It is common to speak of those days as a golden age for psychoanalysis, and perhaps it was for the practitioner. For those concerned with psychoanalytic education, however, the success of psychoanalysis in the university threatened a future in which analysis and the analytic procedure might be co-opted by the much greater resources and academic opportunities available for psychotherapy or some other modification or application. Indeed, Gerald Klerman, who transferred to the Western New England Institute from the Boston Institute as a candidate in the 1960s, when he assumed a Yale professorship, presented his initial proposal for a manualized Interpersonal Psychotherapy as a way of making a case for psychoanalytic treatment by demonstrating the efficacy of even a stripped-down procedure, one teachable to modestly educated assistants and designed to be so simple as to be testable. Within a few years the psychiatric literature abounded with claims that interpersonal psychotherapy had been demonstrated to be effective, unlike psychoanalysis, which of course is much less easily tested.25 The Klerman phenomenon captures a tension that ran through those years between the Yale Psychiatry Department, where Klerman had been recruited to direct a new mental health center, and the psychoanalytic institute.

ENTRIES PROVIDED
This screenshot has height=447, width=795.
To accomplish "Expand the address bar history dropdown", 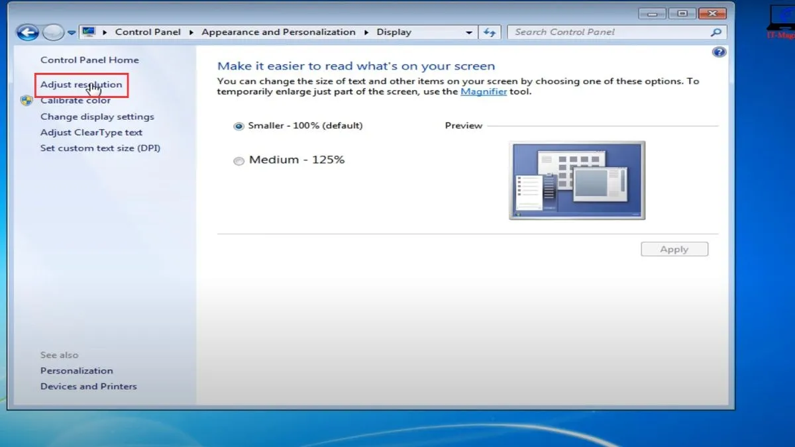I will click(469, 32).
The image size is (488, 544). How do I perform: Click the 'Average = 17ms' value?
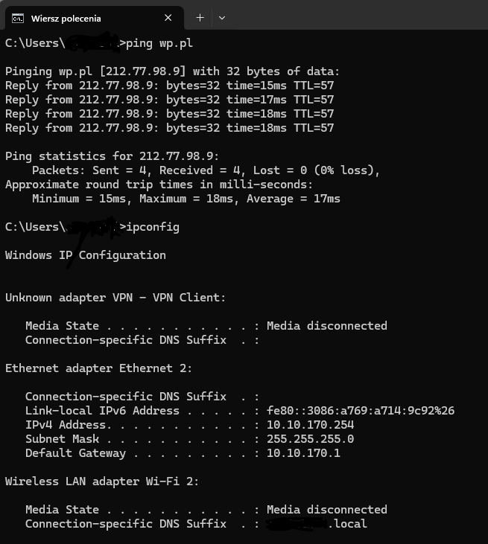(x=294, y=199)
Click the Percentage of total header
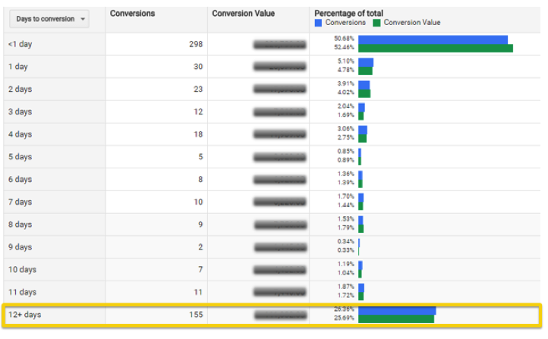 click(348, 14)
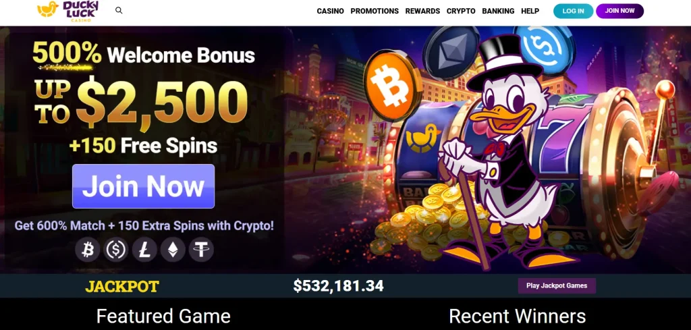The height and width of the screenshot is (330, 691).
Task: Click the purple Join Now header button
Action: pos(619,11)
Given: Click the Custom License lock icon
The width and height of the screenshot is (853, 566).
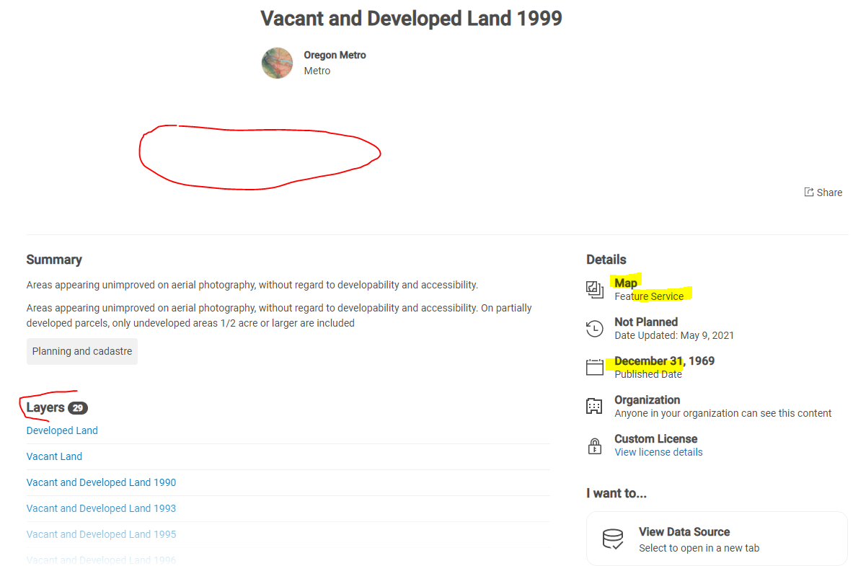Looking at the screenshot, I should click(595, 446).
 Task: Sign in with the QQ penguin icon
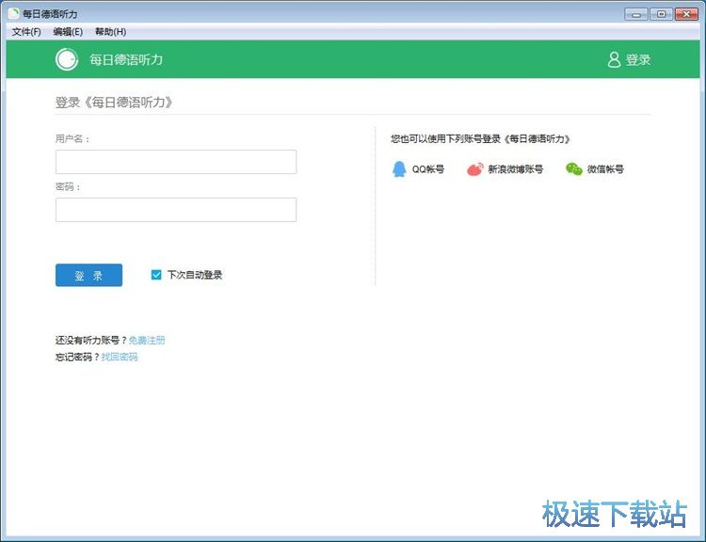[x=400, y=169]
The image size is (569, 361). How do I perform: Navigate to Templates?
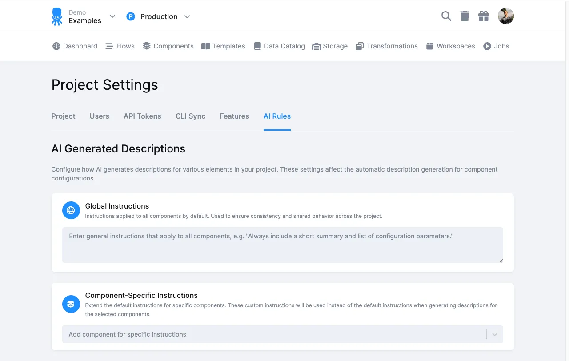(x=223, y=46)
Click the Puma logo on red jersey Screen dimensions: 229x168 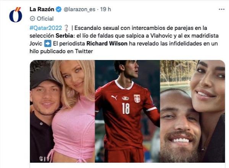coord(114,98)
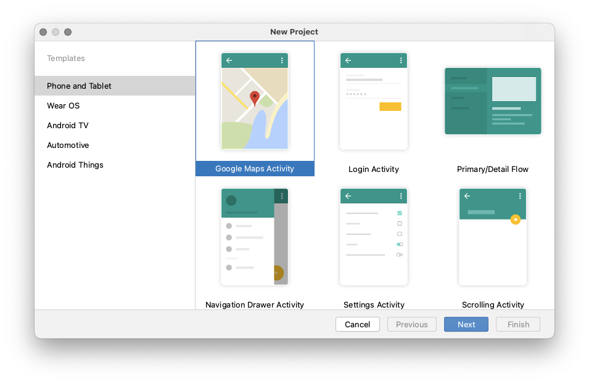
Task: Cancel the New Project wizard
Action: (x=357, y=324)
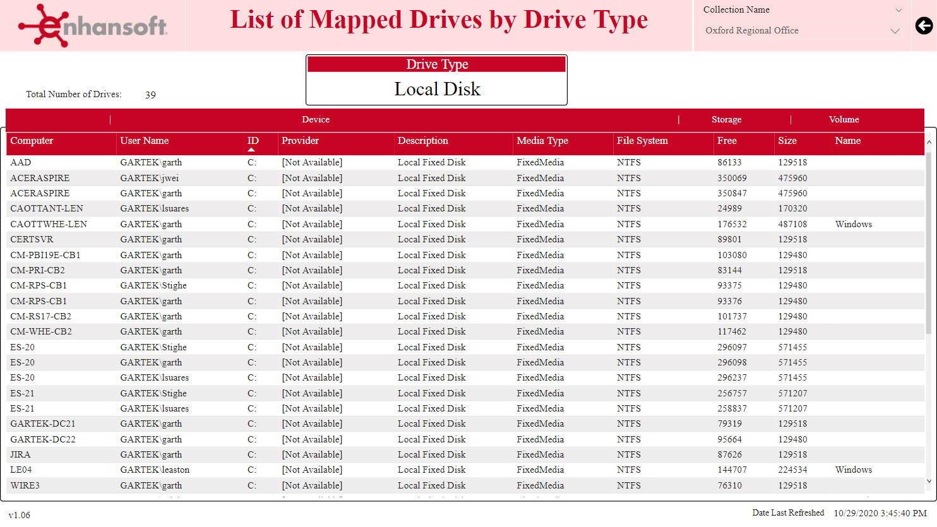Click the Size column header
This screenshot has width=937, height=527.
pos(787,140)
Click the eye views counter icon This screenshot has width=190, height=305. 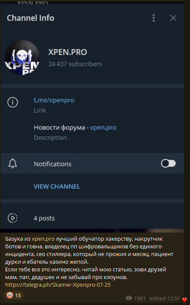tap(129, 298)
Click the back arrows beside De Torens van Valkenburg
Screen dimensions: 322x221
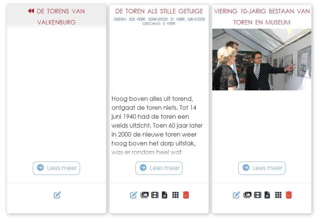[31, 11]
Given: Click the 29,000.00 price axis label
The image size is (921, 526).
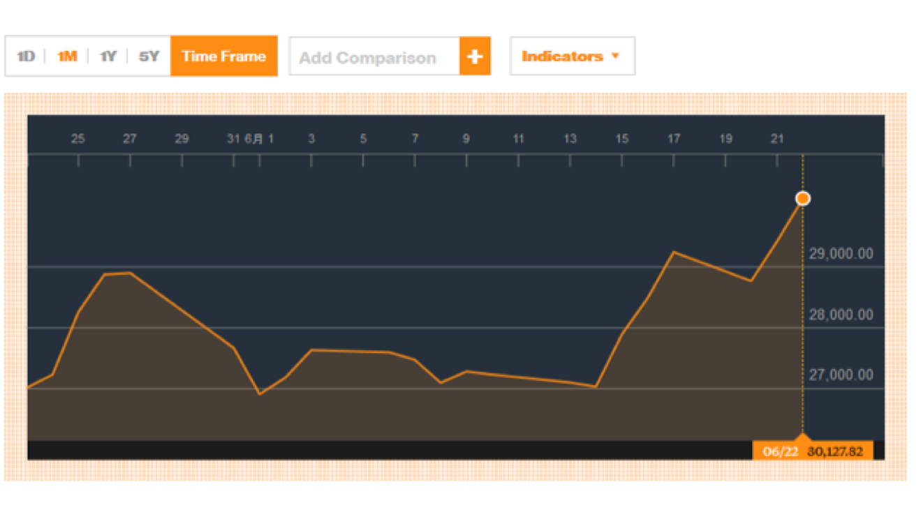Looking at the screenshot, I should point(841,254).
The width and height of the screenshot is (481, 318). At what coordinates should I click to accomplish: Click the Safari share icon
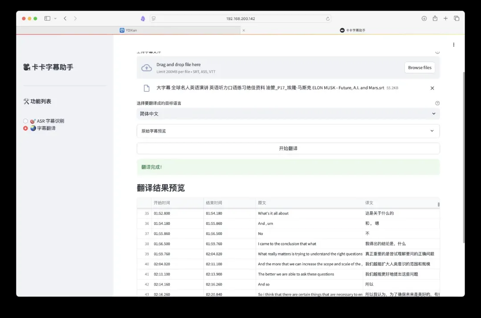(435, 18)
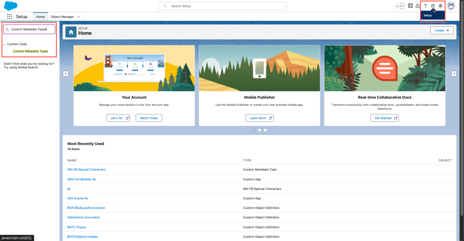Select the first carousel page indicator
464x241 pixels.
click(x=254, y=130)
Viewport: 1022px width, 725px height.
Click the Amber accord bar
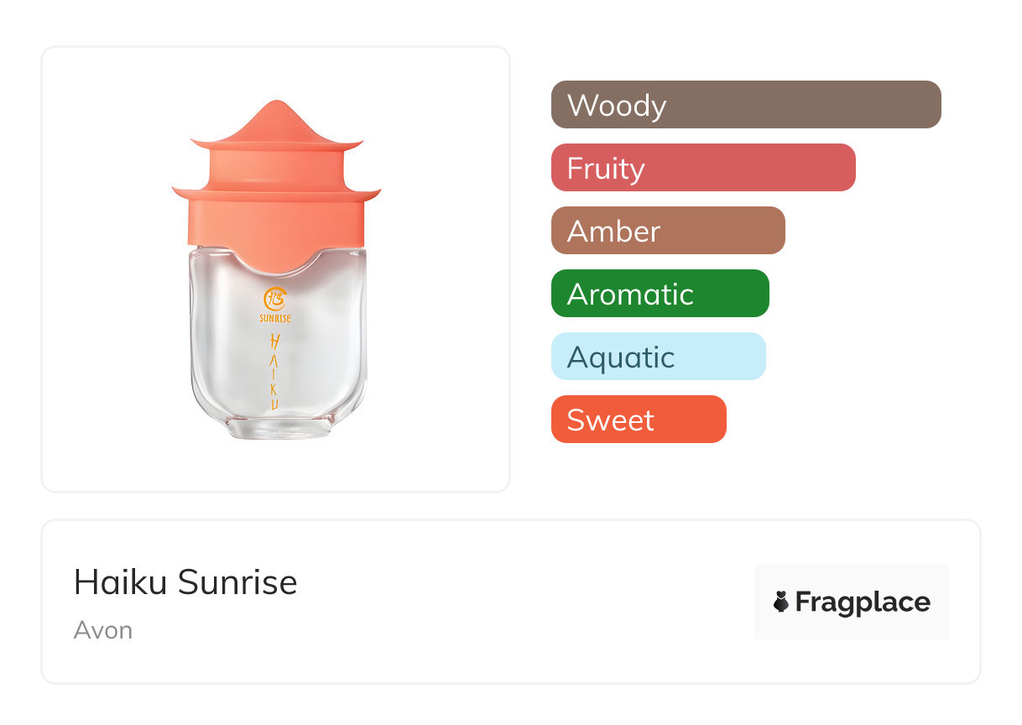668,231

ACTIVITY
Extend the passage on psychoanalytic education and the Yale Psychiatry Department, picking up after its final sentence. The records can be set aside; they aren't needed here.

EXERCISE ANSWER
In 1954, as classes first began, the institute had accepted the psychologists George Mahl and Roy Schafer as candidates. This occasioned intense questioning from the American Psychoanalytic Association, as did David Rapaport’s teaching, since in 1953 the association had adopted a motion stipulating that faculty members must be eligible for membership (at the time, membership was open only to physicians). There was a thoughtful but intensely argumentative correspondence between Pious and successive chairs of the Board on Professional Standards that extended over several years. When the association insisted that Schafer not be given any control cases, Pious pointed out that he had already started one, so it was insisted he not start another. Board and committee debates continued for three years. Interestingly, the issue of nonmedical training did not divide the Psychiatry Department, the institute, and the Child Study Center but rather united them in a common cause, though there was smoldering discontent in the forming psychoanalytic society, which was composed mostly of psychiatrist-psychoanalysts.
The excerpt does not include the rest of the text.